By living a healthy lifestyle and working with your doctor, there’s a chance that you will be able to have normal sexual function, again. You may have much more success treating erection problems if you incorporate these lifestyle changes to manage blood pressure:
• Eating well and exercising regularly will help prevent and manage high blood pressure.

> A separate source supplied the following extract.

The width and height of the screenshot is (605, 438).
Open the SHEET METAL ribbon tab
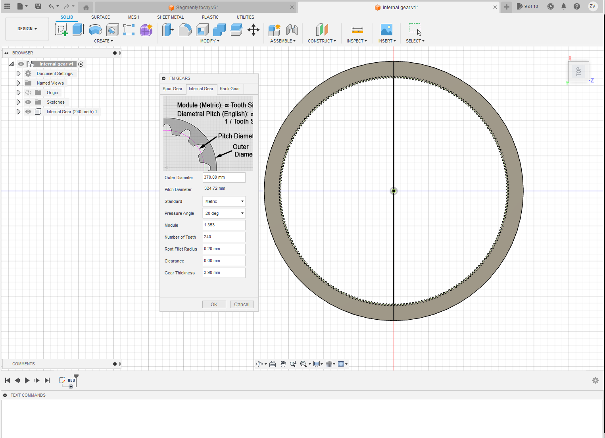pyautogui.click(x=170, y=17)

• If you need help managing your blood pressure, try the DASH (Dietary Approaches to Stop Hypertension) diet. This can lower blood pressure in as little as two weeks. In general, the DASH diet emphasises eating whole grains, vegetables, fruits, and low-fat dairy products while limiting salt, fat, and sugar.
• You should limit sodium to 1,500 milligrams per day. That’s about two-thirds of a teaspoon of table salt. Favour fresh foods that have no added preservatives or fats. Also, read food labels to check the amount of sodium in a serving, and don’t add any extra salt.
• Burning calories through exercise helps you tone your body and lose weight. Being overweight makes erectile dysfunction more likely.
• When it comes to exercise, you don’t have to follow intense workouts. Just find a way to get your body moving and your heart rate up with 30 minutes of moderate exercise five days a week.
• If you’re a smoker, look into quit-smoking programmes, and get support from your doctor, family and friends.
If you experience erectile dysfunction shortly after starting treatment with any hypertension medication, speak with your doctor. They can work with you to recommend a substitute for the existing medication or troubleshoot your problem. Keep in mind that different drugs have different half-lives, which means it may take several days or several weeks for the drug to leave your body, therefore it may take some time for your erections to return after stopping a hypertension medication.